Could you copy each of the lines below, character for character, with nothing changed or left out?

- RECORDS PROVIDED:
.....

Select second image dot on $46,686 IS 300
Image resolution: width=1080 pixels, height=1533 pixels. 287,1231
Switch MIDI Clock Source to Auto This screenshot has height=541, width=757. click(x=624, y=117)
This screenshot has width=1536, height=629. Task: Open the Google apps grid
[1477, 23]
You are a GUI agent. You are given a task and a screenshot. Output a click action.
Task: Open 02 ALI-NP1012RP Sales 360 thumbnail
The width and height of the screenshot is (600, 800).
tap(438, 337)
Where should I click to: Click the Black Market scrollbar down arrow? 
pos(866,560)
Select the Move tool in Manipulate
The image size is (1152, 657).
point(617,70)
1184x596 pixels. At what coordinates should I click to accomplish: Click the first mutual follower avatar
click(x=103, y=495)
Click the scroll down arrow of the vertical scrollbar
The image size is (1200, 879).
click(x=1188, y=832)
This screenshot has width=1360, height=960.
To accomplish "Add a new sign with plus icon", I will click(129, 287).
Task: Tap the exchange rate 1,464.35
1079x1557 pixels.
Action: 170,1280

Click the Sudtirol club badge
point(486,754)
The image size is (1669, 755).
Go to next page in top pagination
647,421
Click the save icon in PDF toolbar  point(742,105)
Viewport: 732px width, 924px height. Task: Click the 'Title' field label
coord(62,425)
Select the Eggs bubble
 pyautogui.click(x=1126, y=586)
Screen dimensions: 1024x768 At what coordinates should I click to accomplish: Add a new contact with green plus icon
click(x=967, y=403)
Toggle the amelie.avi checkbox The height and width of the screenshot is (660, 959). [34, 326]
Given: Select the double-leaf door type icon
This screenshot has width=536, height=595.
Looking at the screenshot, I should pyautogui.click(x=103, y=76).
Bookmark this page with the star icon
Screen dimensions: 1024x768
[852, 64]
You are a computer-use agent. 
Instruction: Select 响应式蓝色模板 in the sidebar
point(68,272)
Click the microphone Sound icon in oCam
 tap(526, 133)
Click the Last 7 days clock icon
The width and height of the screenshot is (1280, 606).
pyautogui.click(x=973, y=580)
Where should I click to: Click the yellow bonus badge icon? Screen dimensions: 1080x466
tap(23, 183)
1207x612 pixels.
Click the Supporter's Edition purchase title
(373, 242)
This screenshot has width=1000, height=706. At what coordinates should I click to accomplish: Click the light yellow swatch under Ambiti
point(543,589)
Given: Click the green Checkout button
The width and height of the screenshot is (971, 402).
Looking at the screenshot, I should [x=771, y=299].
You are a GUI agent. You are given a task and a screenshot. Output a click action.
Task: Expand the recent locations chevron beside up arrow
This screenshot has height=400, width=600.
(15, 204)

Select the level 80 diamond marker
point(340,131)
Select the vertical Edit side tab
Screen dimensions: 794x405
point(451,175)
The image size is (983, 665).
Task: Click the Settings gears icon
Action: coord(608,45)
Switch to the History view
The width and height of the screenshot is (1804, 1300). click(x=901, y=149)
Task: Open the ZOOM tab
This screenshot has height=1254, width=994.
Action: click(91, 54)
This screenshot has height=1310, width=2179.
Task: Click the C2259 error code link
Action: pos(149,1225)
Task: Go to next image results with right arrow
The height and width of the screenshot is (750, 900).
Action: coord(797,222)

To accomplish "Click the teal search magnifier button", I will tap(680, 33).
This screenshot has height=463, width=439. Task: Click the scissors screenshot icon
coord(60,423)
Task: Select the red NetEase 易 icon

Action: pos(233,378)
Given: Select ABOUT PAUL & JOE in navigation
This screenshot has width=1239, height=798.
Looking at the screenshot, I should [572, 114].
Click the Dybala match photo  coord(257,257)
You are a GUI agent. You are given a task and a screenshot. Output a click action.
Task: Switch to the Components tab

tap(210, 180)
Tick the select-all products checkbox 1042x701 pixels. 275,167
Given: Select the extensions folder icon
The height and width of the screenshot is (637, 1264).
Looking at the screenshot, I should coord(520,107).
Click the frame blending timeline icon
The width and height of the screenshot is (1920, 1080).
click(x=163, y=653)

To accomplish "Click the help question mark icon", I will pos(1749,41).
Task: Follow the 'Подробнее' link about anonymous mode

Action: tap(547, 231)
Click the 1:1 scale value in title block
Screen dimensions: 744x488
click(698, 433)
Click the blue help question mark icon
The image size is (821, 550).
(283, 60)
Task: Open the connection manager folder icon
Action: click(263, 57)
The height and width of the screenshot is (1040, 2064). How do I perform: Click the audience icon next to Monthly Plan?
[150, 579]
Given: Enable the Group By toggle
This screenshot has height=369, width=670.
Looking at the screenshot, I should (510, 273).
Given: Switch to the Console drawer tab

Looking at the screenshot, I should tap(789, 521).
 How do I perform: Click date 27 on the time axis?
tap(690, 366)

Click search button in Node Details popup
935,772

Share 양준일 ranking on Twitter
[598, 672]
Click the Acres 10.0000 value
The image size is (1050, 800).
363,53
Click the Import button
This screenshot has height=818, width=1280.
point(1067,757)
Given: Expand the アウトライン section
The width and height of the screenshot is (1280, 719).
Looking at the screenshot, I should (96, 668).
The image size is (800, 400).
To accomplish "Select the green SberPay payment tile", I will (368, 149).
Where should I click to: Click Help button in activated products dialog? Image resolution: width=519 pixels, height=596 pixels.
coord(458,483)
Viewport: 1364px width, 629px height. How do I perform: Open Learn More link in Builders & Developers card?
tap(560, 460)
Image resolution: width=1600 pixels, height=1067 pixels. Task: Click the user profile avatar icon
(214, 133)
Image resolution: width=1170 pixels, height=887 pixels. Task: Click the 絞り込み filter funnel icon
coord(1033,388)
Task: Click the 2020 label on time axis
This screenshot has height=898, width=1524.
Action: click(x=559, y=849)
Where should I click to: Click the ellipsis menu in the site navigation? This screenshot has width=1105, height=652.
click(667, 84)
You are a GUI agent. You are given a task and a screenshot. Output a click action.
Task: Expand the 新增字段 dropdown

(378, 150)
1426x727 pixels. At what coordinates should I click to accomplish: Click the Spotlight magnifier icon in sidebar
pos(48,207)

.....

- RESULT OF THIS EXERCISE:
Select second image dot on $46,686 IS 300
Image resolution: width=1080 pixels, height=1533 pixels. 287,1231
Switch MIDI Clock Source to Auto This screenshot has height=541, width=757. click(x=624, y=117)
This screenshot has width=1536, height=629. Task: Open the Google apps grid
[1477, 23]
You are a GUI agent. You are given a task and a screenshot. Output a click action.
Task: Open 02 ALI-NP1012RP Sales 360 thumbnail
The width and height of the screenshot is (600, 800).
tap(438, 337)
Where should I click to: Click the Black Market scrollbar down arrow? 
pos(866,560)
Select the Move tool in Manipulate
The image size is (1152, 657).
point(617,70)
1184x596 pixels. At what coordinates should I click to accomplish: Click the first mutual follower avatar
click(x=103, y=495)
Click the scroll down arrow of the vertical scrollbar
The image size is (1200, 879).
click(x=1188, y=832)
This screenshot has width=1360, height=960.
To accomplish "Add a new sign with plus icon", I will click(129, 287).
Task: Tap the exchange rate 1,464.35
1079x1557 pixels.
Action: 170,1280

Click the Sudtirol club badge
point(486,754)
The image size is (1669, 755).
Go to next page in top pagination
647,421
Click the save icon in PDF toolbar  point(742,105)
Viewport: 732px width, 924px height. Task: Click the 'Title' field label
coord(62,425)
Select the Eggs bubble
 pyautogui.click(x=1126, y=586)
Screen dimensions: 1024x768 At what coordinates should I click to accomplish: Add a new contact with green plus icon
click(x=967, y=403)
Toggle the amelie.avi checkbox The height and width of the screenshot is (660, 959). [34, 326]
Given: Select the double-leaf door type icon
This screenshot has width=536, height=595.
Looking at the screenshot, I should pyautogui.click(x=103, y=76).
Bookmark this page with the star icon
Screen dimensions: 1024x768
[852, 64]
You are a computer-use agent. 
Instruction: Select 响应式蓝色模板 in the sidebar
point(68,272)
Click the microphone Sound icon in oCam
 tap(526, 133)
Click the Last 7 days clock icon
The width and height of the screenshot is (1280, 606).
pyautogui.click(x=973, y=580)
Where should I click to: Click the yellow bonus badge icon? Screen dimensions: 1080x466
tap(23, 183)
1207x612 pixels.
Click the Supporter's Edition purchase title
(373, 242)
This screenshot has width=1000, height=706. At what coordinates should I click to accomplish: Click the light yellow swatch under Ambiti
point(543,589)
Given: Click the green Checkout button
The width and height of the screenshot is (971, 402).
Looking at the screenshot, I should [x=771, y=299].
You are a GUI agent. You are given a task and a screenshot. Output a click action.
Task: Expand the recent locations chevron beside up arrow
This screenshot has height=400, width=600.
(15, 204)

Select the level 80 diamond marker
point(340,131)
Select the vertical Edit side tab
Screen dimensions: 794x405
point(451,175)
The image size is (983, 665).
Task: Click the Settings gears icon
Action: coord(608,45)
Switch to the History view
The width and height of the screenshot is (1804, 1300). click(x=901, y=149)
Task: Open the ZOOM tab
This screenshot has height=1254, width=994.
Action: click(91, 54)
This screenshot has height=1310, width=2179.
Task: Click the C2259 error code link
Action: pos(149,1225)
Task: Go to next image results with right arrow
The height and width of the screenshot is (750, 900).
Action: coord(797,222)

To accomplish "Click the teal search magnifier button", I will tap(680, 33).
This screenshot has height=463, width=439. Task: Click the scissors screenshot icon
coord(60,423)
Task: Select the red NetEase 易 icon

Action: pos(233,378)
Given: Select ABOUT PAUL & JOE in navigation
This screenshot has width=1239, height=798.
Looking at the screenshot, I should [572, 114].
Click the Dybala match photo  coord(257,257)
You are a GUI agent. You are given a task and a screenshot. Output a click action.
Task: Switch to the Components tab

tap(210, 180)
Tick the select-all products checkbox 1042x701 pixels. 275,167
Given: Select the extensions folder icon
The height and width of the screenshot is (637, 1264).
Looking at the screenshot, I should coord(520,107).
Click the frame blending timeline icon
The width and height of the screenshot is (1920, 1080).
click(x=163, y=653)

To accomplish "Click the help question mark icon", I will pos(1749,41).
Task: Follow the 'Подробнее' link about anonymous mode

Action: tap(547, 231)
Click the 1:1 scale value in title block
Screen dimensions: 744x488
click(698, 433)
Click the blue help question mark icon
The image size is (821, 550).
(283, 60)
Task: Open the connection manager folder icon
Action: click(263, 57)
The height and width of the screenshot is (1040, 2064). How do I perform: Click the audience icon next to Monthly Plan?
[150, 579]
Given: Enable the Group By toggle
This screenshot has height=369, width=670.
Looking at the screenshot, I should (510, 273).
Given: Switch to the Console drawer tab

Looking at the screenshot, I should tap(789, 521).
 How do I perform: Click date 27 on the time axis?
tap(690, 366)

Click search button in Node Details popup
935,772

Share 양준일 ranking on Twitter
[598, 672]
Click the Acres 10.0000 value
The image size is (1050, 800).
363,53
Click the Import button
This screenshot has height=818, width=1280.
point(1067,757)
Given: Expand the アウトライン section
The width and height of the screenshot is (1280, 719).
Looking at the screenshot, I should (96, 668).
The image size is (800, 400).
To accomplish "Select the green SberPay payment tile", I will (368, 149).
Where should I click to: Click Help button in activated products dialog? Image resolution: width=519 pixels, height=596 pixels.
coord(458,483)
Viewport: 1364px width, 629px height. How do I perform: Open Learn More link in Builders & Developers card?
tap(560, 460)
Image resolution: width=1600 pixels, height=1067 pixels. Task: Click the user profile avatar icon
(214, 133)
Image resolution: width=1170 pixels, height=887 pixels. Task: Click the 絞り込み filter funnel icon
coord(1033,388)
Task: Click the 2020 label on time axis
This screenshot has height=898, width=1524.
Action: click(x=559, y=849)
Where should I click to: Click the ellipsis menu in the site navigation? This screenshot has width=1105, height=652.
click(667, 84)
You are a GUI agent. You are given a task and a screenshot. Output a click action.
Task: Expand the 新增字段 dropdown

(378, 150)
1426x727 pixels. At what coordinates should I click to accomplish: Click the Spotlight magnifier icon in sidebar
pos(48,207)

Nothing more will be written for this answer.